Yönerge A:
Belge metninde "AFFI ÖNLEMEK İÇİN" sözcüklerinin bulunduğu yerden başlayıp "askeri PKK'ya öldürttüler." sözcüklerinden sonra durarak bölümü yeniden yaz. Bu bölümde "tezkereci" ifadesini "terhisine az kalmış" olarak yeniden adlandır.

Kürt araştırmacı yazar Ümit Fırat, Taraf Gazetesi'ne PKK tarihinin en kanlı eylemiyle ilgili olay yaratacak açıklamalarda bulundu.
AFFI ÖNLEMEK İÇİN 33 ASKERİ ÖLDÜRTTÜLER
Neşe Düzel'e konuşan Ümit Fırat: "23 Mayıs 1993 günü hükümet affı konuşacaktı, o gün PKK'ya Bingöl'de 33 askeri katlettirdiler, af işi bitti."
YANLIŞ İSTİHBARAT VE KATLİAM
Kürt meselesinin çözümünü engellemek için Ergenekon tarzı ilişkilerin hep devrede olduğunu söyleyen Fırat, Bingöl katliamını örnek gösterdi. Yanlış istihbaratla 33 tezkereci askeri PKK'ya öldürttüler.
"ÖZEL BİRLİK" DEDİLER
Fırat "Cumhurbaşkanı Demirel'in katılacağı ilk hükümet toplantısıydı, af konuşulacaktı. PKK'ya o gün, sizi vurmaya özel bir birlik geliyor, bilgisi gitti. Katliam oldu, bir daha hiç af konuşulmadı" dedi.
***
NEDEN? ÜMİT FIRAT
Karakol baskınları ve askerî operasyonlar çoğalırken Güneydoğu’da sokak gösterileri de hızlanıyor. Yerel seçimler yaklaşırken gerginlik hızla artıyor. Tırmanan çatışma ortamıyla birlikte Kürt meselesi yeniden bir çözümsüzlüğe doğru gidiyor gibi gözüküyor. Bu gerginlik ne kadar sürecek? Artan çatışmaların amacı ne? Bu iç çatışma, bu savaş hali nasıl bir sonuca ulaşacak? Kürt sorununa neden bir türlü çözüm yolları bulunamıyor? Çözümsüzlükten kendileri için bir çıkar umanlar mı var? Hiç çözüme yaklaştığımız zamanlar oldu mu? O dönemlerde çözüm nasıl engellendi? Barışı kimler engelledi? Önde gelen Kürt entelektüellerinden ve PKK’nın muhaliflerinden yayıncı-yazar Ümit Fırat’la hem yaklaşan yerel seçimlerle birlikte artan şiddeti konuştuk. Hem de Kürt sorunuyla ilgili olarak yakın tarihimizde yaşananları, çözümün nasıl engellendiğini ve bugün bu sorunun nasıl çözülebileceğin tartıştık.

Alıştırma verileri:
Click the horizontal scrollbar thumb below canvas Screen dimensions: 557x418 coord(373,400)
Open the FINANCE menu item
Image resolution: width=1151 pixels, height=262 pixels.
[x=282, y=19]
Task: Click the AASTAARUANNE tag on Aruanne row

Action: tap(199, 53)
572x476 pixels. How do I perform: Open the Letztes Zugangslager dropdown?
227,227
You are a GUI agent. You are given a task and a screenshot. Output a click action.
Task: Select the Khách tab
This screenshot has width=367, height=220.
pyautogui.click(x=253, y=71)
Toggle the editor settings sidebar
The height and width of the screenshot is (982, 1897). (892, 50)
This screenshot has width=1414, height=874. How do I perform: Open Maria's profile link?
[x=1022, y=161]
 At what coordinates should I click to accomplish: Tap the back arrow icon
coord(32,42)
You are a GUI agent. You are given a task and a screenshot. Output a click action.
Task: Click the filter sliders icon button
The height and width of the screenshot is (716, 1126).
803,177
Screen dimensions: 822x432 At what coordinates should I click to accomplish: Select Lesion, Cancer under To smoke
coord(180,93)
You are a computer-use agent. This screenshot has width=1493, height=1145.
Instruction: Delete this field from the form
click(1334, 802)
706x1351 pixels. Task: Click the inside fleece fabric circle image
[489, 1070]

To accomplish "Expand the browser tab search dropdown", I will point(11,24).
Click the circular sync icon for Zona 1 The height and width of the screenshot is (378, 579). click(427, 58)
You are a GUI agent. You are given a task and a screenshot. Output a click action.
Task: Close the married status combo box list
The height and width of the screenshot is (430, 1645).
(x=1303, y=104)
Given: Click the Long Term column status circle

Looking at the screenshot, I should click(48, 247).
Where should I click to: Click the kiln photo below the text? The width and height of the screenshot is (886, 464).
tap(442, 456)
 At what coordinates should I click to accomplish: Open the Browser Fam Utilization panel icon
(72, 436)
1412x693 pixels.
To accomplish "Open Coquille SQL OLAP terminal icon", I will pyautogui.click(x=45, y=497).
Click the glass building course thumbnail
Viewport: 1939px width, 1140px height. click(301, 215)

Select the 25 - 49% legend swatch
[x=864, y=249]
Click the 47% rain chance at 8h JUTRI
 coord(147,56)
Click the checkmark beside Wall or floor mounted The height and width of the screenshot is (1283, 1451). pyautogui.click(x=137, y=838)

Yönerge B:
Lütfen alıştırma verilerindeki satırları ilk satırdan başlayıp "Click the circular" geçen satırdan sonra durarak JSON dizgi listesine dönüştür. Her satır için bir dizgi yaz ve boş satırları atla.

Çözüm A:
AFFI ÖNLEMEK İÇİN 33 ASKERİ ÖLDÜRTTÜLER
Neşe Düzel'e konuşan Ümit Fırat: "23 Mayıs 1993 günü hükümet affı konuşacaktı, o gün PKK'ya Bingöl'de 33 askeri katlettirdiler, af işi bitti."
YANLIŞ İSTİHBARAT VE KATLİAM
Kürt meselesinin çözümünü engellemek için Ergenekon tarzı ilişkilerin hep devrede olduğunu söyleyen Fırat, Bingöl katliamını örnek gösterdi. Yanlış istihbaratla 33 terhisine az kalmış askeri PKK'ya öldürttüler.

Çözüm B:
[
  "Click the horizontal scrollbar thumb below canvas Screen dimensions: 557x418 coord(373,400)",
  "Open the FINANCE menu item",
  "Image resolution: width=1151 pixels, height=262 pixels.",
  "[x=282, y=19]",
  "Task: Click the AASTAARUANNE tag on Aruanne row",
  "Action: tap(199, 53)",
  "572x476 pixels. How do I perform: Open the Letztes Zugangslager dropdown?",
  "227,227",
  "You are a GUI agent. You are given a task and a screenshot. Output a click action.",
  "Task: Select the Khách tab",
  "This screenshot has width=367, height=220.",
  "pyautogui.click(x=253, y=71)",
  "Toggle the editor settings sidebar",
  "The height and width of the screenshot is (982, 1897). (892, 50)",
  "This screenshot has width=1414, height=874. How do I perform: Open Maria's profile link?",
  "[x=1022, y=161]",
  " At what coordinates should I click to accomplish: Tap the back arrow icon",
  "coord(32,42)",
  "You are a GUI agent. You are given a task and a screenshot. Output a click action.",
  "Task: Click the filter sliders icon button",
  "The height and width of the screenshot is (716, 1126).",
  "803,177",
  "Screen dimensions: 822x432 At what coordinates should I click to accomplish: Select Lesion, Cancer under To smoke",
  "coord(180,93)",
  "You are a computer-use agent. This screenshot has width=1493, height=1145.",
  "Instruction: Delete this field from the form",
  "click(1334, 802)",
  "706x1351 pixels. Task: Click the inside fleece fabric circle image",
  "[489, 1070]",
  "To accomplish \"Expand the browser tab search dropdown\", I will point(11,24).",
  "Click the circular sync icon for Zona 1 The height and width of the screenshot is (378, 579). click(427, 58)"
]